Novelization artwork cover MOVIE RELEASED: 1977
Then beloved football hero OJ Simpson (whose lack of Bernie Casey or Fred Williamson jock-to-screen acting was made up for by a positive, friendly countenance) follows the lead of square-jawed man's man James Brolin's solid, intense persona along with Sam Waterston, playing that guy who always has a joke handy, turning in constant one-liners, which can be genuinely humorous — even as he's climbing to an inevitably dire situation...

Great Poster Artwork
This trio of eclectic and likeable astronauts, using last names only... Brubaker, Willis and Walker... separate across a vast desert, taking a sporadic survival story backseat within their own central storyline. Meanwhile, an affable and lightweight Elliott Gould is out of place under the ultra-serious direction of Peter Hyams. A few years earlier, he reigned as flaky smooth-talkers under improvisational auteur Robert Altman in classics like MASH, THE LONG GOODBYE and CALIFORNIA SPLIT. Thereafter, the 1980's weren't too kind to a lot of 1970's stars, and this is the tail-end of Gould's prime...

Walden & Gould
As snoopy, intrepid reporter Robert Caulfield, he gets first-star billing but is the first character forgotten when this multi-genre vehicle stops rolling. An important yet thankless role injecting sloppy Noir into the taut Science-Fiction realm embodied by what's based on a perpetual real life conspiracy surrounding the first men to walk on the Moon circa 1969...

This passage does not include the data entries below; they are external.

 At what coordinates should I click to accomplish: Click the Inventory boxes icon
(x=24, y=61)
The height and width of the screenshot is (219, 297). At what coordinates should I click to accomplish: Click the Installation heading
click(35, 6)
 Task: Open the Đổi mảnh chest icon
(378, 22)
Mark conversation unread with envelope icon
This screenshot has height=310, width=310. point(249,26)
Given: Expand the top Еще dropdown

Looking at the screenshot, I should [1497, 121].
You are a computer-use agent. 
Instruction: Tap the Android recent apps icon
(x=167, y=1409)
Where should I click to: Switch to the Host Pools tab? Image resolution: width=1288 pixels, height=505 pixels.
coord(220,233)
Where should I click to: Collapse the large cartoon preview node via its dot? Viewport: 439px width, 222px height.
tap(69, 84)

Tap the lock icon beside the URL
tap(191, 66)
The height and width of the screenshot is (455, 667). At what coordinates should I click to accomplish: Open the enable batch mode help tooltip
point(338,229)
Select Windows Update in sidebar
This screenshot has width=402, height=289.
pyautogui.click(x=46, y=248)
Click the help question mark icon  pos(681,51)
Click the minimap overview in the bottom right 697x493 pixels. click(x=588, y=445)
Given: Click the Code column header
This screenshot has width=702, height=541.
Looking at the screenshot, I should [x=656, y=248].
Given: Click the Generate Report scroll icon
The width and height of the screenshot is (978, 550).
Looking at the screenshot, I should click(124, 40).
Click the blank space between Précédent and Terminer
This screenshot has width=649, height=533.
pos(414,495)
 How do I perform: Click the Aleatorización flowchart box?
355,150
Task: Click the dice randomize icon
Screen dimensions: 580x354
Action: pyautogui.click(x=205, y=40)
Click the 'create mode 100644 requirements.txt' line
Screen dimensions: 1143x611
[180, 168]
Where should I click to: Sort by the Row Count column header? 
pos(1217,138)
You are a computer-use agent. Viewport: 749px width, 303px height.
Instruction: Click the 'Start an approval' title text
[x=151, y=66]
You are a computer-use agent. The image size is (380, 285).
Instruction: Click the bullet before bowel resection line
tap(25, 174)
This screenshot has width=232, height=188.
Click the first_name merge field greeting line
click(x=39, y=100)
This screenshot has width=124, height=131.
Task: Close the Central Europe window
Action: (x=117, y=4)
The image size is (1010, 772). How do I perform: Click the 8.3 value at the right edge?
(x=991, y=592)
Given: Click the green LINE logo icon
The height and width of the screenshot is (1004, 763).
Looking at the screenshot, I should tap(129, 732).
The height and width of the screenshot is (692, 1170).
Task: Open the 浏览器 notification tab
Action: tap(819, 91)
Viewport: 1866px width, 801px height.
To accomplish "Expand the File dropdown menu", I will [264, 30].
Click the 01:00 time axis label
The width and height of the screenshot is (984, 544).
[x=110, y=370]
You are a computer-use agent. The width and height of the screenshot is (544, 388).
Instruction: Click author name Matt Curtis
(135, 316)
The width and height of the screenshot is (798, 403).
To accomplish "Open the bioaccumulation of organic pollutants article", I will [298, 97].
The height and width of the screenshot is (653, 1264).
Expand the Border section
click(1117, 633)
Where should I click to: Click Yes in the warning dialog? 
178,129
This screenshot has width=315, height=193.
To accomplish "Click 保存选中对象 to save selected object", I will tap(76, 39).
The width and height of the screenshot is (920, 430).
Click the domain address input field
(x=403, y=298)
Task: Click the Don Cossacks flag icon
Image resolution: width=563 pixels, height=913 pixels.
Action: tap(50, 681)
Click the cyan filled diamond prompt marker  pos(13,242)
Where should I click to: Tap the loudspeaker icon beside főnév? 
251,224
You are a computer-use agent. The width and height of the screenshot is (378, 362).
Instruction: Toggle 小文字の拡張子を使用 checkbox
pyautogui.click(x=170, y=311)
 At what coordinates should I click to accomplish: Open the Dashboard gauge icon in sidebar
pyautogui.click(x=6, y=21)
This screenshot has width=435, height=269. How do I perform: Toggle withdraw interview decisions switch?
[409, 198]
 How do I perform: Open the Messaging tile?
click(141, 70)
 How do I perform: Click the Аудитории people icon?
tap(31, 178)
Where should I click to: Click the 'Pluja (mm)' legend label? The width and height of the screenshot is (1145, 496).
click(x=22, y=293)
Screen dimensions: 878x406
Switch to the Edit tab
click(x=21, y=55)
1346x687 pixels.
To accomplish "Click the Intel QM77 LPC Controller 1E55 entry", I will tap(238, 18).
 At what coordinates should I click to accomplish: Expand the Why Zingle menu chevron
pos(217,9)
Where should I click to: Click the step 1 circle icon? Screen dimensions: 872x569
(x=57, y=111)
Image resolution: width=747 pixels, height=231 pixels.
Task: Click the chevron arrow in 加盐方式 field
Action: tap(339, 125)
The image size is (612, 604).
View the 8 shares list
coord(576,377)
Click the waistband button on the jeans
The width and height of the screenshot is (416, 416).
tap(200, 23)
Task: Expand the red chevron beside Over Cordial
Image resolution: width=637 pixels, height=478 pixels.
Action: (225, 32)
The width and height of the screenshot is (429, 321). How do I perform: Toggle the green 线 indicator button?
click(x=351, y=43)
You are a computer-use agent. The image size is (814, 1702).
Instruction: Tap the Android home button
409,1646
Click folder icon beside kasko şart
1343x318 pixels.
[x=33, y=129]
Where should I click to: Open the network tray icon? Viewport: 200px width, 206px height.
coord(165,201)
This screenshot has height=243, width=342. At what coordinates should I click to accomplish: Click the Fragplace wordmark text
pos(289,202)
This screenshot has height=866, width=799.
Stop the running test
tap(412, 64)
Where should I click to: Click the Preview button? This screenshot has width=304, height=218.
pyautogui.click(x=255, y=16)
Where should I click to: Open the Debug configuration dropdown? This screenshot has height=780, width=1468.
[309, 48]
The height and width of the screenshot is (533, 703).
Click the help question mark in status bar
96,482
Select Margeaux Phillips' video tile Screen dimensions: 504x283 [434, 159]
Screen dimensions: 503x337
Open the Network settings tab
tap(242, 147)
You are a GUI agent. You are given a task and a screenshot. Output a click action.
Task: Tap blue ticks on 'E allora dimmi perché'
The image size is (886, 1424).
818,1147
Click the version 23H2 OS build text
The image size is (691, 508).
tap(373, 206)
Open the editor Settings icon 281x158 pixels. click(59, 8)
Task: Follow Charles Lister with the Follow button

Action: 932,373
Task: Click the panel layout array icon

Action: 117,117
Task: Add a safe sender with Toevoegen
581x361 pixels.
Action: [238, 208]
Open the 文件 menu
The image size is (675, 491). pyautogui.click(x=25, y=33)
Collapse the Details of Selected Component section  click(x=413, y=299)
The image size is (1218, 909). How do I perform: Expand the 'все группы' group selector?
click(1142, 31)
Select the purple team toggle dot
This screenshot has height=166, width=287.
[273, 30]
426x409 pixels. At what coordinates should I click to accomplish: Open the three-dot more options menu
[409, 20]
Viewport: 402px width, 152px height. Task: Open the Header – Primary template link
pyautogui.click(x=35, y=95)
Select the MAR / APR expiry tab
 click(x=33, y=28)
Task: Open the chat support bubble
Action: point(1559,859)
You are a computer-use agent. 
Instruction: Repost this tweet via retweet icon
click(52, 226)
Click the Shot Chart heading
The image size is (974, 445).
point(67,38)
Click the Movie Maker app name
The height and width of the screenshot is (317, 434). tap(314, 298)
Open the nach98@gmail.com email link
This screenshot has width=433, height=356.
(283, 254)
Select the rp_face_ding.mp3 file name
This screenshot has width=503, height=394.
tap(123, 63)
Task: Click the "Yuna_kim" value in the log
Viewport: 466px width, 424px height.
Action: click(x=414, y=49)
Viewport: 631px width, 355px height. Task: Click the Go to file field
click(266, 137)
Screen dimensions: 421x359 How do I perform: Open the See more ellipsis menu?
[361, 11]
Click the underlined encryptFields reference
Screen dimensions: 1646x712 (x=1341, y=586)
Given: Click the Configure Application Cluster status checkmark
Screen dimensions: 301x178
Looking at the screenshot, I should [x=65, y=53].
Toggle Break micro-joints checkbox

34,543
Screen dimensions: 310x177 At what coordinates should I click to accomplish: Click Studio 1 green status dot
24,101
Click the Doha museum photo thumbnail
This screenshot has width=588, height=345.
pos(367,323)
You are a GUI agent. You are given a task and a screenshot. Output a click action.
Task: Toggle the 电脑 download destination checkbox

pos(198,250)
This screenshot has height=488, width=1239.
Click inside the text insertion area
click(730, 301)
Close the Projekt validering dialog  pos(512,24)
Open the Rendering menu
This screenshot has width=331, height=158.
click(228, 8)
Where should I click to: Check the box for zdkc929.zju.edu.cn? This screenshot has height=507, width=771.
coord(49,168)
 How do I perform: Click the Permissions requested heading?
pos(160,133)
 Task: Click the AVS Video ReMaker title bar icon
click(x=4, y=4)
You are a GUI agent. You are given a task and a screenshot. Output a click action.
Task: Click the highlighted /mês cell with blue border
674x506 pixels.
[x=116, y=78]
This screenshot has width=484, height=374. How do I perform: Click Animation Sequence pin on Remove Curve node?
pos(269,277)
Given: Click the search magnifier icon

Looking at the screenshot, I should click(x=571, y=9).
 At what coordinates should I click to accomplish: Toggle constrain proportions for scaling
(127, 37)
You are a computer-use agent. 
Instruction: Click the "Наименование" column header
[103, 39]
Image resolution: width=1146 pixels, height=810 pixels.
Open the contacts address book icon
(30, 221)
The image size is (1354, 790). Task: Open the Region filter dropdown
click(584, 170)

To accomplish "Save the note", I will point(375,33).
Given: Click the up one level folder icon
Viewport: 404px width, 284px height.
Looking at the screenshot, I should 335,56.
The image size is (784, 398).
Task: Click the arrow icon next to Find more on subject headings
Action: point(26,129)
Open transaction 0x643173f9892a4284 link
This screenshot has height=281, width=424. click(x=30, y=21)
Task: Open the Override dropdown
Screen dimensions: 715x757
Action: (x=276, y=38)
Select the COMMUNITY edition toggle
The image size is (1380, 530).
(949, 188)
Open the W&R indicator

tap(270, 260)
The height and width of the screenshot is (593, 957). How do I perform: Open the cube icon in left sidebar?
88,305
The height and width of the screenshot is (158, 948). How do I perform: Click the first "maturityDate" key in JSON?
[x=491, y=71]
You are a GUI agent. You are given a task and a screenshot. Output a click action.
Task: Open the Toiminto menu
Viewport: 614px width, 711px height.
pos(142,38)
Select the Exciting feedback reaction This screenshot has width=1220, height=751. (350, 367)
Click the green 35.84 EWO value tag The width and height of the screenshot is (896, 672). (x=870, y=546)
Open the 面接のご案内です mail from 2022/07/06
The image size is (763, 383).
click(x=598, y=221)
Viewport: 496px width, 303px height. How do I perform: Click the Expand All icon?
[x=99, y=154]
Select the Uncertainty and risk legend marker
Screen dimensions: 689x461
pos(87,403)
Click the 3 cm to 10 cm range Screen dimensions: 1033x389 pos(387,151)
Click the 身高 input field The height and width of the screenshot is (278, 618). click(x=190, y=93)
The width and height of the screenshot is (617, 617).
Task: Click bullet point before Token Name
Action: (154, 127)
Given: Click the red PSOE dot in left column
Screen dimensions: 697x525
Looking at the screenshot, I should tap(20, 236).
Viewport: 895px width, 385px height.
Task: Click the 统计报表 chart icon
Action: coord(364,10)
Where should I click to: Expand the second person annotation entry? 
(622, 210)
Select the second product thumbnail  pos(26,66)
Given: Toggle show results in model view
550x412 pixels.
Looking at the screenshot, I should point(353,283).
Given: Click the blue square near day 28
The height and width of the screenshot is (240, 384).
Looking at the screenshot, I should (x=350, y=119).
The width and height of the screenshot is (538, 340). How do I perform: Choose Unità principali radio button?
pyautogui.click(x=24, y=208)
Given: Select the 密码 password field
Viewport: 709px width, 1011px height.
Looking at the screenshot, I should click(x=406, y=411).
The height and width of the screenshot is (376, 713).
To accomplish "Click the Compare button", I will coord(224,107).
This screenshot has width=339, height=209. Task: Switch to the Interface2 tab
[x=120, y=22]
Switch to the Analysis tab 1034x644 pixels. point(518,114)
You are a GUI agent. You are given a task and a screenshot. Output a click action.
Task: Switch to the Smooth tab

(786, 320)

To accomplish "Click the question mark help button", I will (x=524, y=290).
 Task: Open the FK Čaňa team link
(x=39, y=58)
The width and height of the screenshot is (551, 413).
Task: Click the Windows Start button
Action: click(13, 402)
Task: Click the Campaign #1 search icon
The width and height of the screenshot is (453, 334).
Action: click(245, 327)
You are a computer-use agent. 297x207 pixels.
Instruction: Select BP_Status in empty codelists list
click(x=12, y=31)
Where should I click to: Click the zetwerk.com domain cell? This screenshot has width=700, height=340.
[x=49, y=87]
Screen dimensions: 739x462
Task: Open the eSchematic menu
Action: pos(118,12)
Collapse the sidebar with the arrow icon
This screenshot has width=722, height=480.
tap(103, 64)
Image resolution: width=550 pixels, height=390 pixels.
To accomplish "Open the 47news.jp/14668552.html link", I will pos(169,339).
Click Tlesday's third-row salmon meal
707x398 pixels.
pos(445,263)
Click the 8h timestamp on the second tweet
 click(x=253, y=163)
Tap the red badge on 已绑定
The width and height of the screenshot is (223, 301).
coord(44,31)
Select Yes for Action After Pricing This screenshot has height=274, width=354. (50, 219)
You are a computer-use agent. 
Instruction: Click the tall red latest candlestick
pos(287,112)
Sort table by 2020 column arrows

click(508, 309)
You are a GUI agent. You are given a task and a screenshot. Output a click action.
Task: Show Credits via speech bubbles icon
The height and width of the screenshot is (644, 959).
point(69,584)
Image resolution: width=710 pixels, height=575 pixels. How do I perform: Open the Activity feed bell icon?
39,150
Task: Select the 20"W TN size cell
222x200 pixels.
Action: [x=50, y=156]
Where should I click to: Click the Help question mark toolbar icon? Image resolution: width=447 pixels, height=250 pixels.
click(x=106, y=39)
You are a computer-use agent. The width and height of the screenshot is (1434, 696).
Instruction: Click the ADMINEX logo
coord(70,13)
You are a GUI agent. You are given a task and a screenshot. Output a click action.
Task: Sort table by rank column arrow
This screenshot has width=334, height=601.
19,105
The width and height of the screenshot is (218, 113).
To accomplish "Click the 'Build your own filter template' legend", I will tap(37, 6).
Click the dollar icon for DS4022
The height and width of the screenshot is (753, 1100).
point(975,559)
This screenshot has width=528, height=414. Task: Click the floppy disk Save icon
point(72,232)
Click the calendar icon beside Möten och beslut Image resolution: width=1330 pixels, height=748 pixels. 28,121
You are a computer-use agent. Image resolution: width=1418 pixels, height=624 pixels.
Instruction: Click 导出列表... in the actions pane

The basic plot of CAPRICORN ONE, named after the rocket that, in front of the nation's eyes and, in particular, a breezy U.S. VP verses a perturbed David Huddleston, lets us in on what the real late-seventies Washington D.C. felt about space travel...

Meeting of a death-time
So the titular vessel really doesn't go anywhere since the astronauts, at the last minute before ignition — occurring at a steady-paced fifteen minutes or so into the picture — are given a locked-door speech by Hal Holbrook, turning in a sophisticated villain role, especially while providing a beautiful verbal combination of patriotic reverie under a bewitching spell of remorseful repose — yet most of his other scenes merely concern sitting in the "Houston Room" with a finger on the dump button, just in case the idealistic Brubaker (Brolin) decides to go off script, and thus, ruin the whole show... literally.

James Brolin not buying it
The only real problem with the otherwise perfectly lightweight and entertaining CAPRICORN ONE is how quickly Gould catches on to (or that he catches on at all to) an extremely farfetched connection concerning Brubaker's wife, rushing the proverbial bridge (while literally driving over a real one) to have an ending point in sight...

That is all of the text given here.